*PROBLEM DESCRIPTION*:
Write out every line of the entries below word for word, leaving out the pictures.

— start of DATA SHOWN —

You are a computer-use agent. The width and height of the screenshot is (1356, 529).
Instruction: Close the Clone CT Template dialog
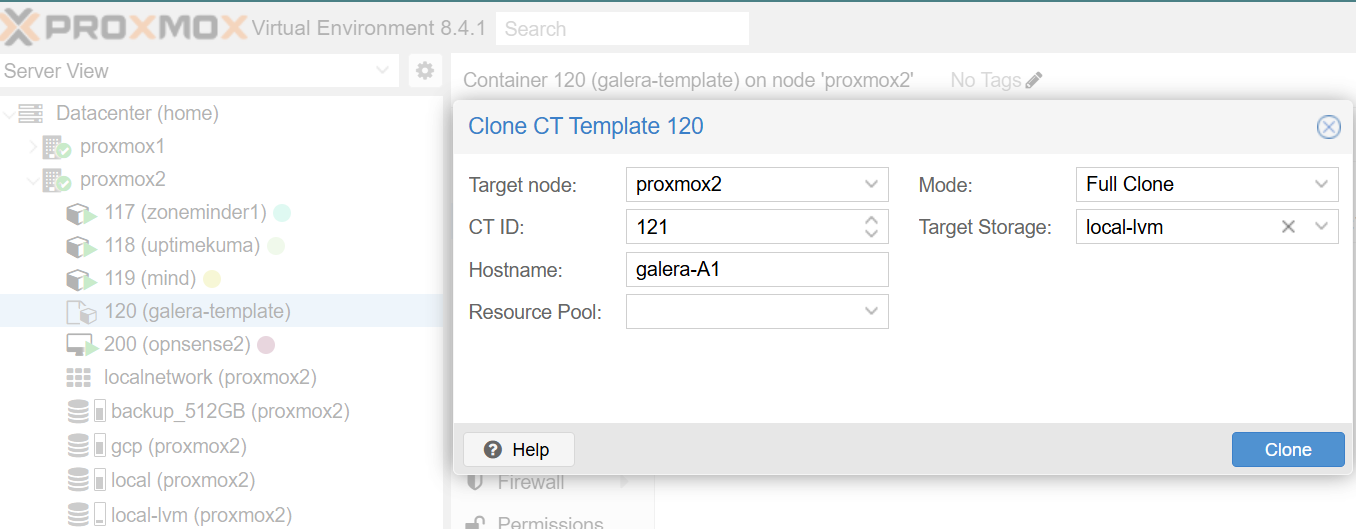[x=1328, y=126]
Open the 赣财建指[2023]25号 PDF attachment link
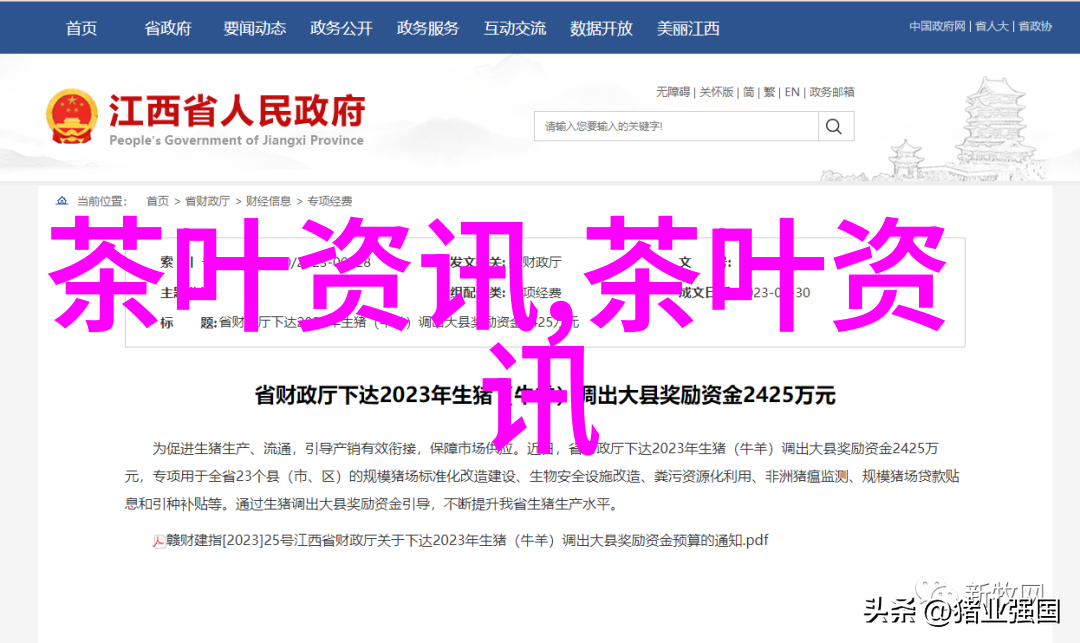The width and height of the screenshot is (1080, 643). [x=466, y=540]
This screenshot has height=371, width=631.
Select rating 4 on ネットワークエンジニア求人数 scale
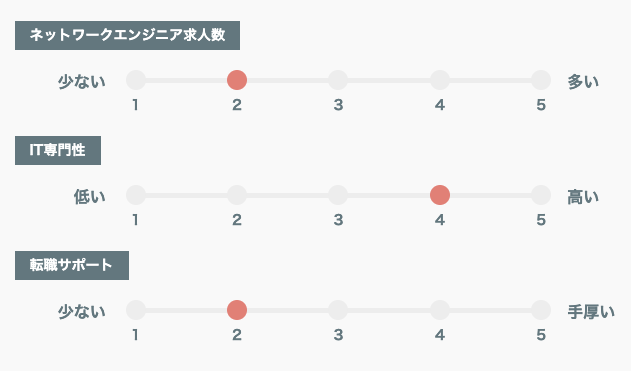pos(440,80)
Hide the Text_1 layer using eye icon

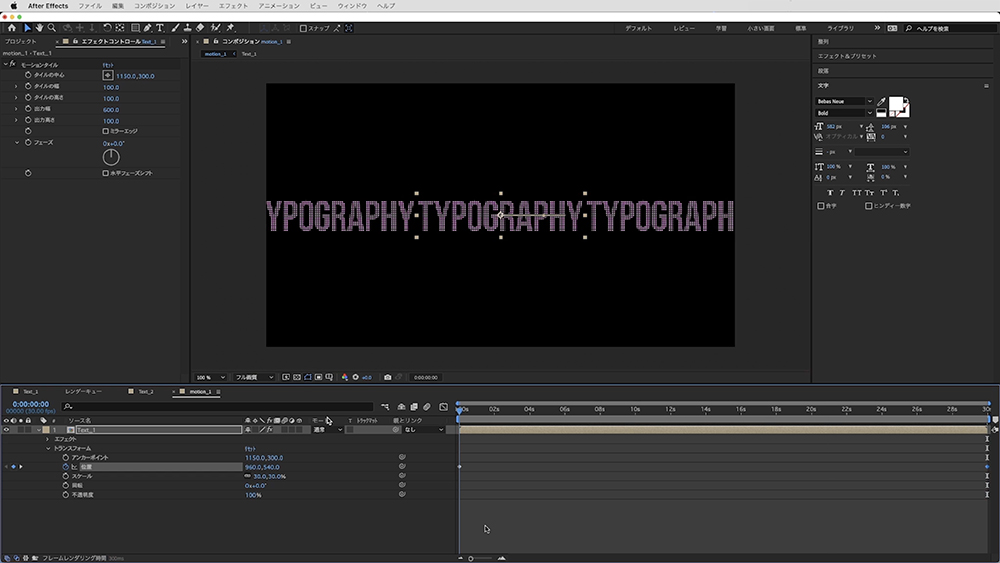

— end of DATA SHOWN —

*SOLUTION*:
You are a computer-use agent. The width and height of the screenshot is (1356, 529).
Instruction: Close the Clone CT Template dialog
[x=1328, y=126]
Open the 赣财建指[2023]25号 PDF attachment link
The width and height of the screenshot is (1080, 643). [x=466, y=540]
This screenshot has height=371, width=631.
Select rating 4 on ネットワークエンジニア求人数 scale
pos(440,80)
Hide the Text_1 layer using eye icon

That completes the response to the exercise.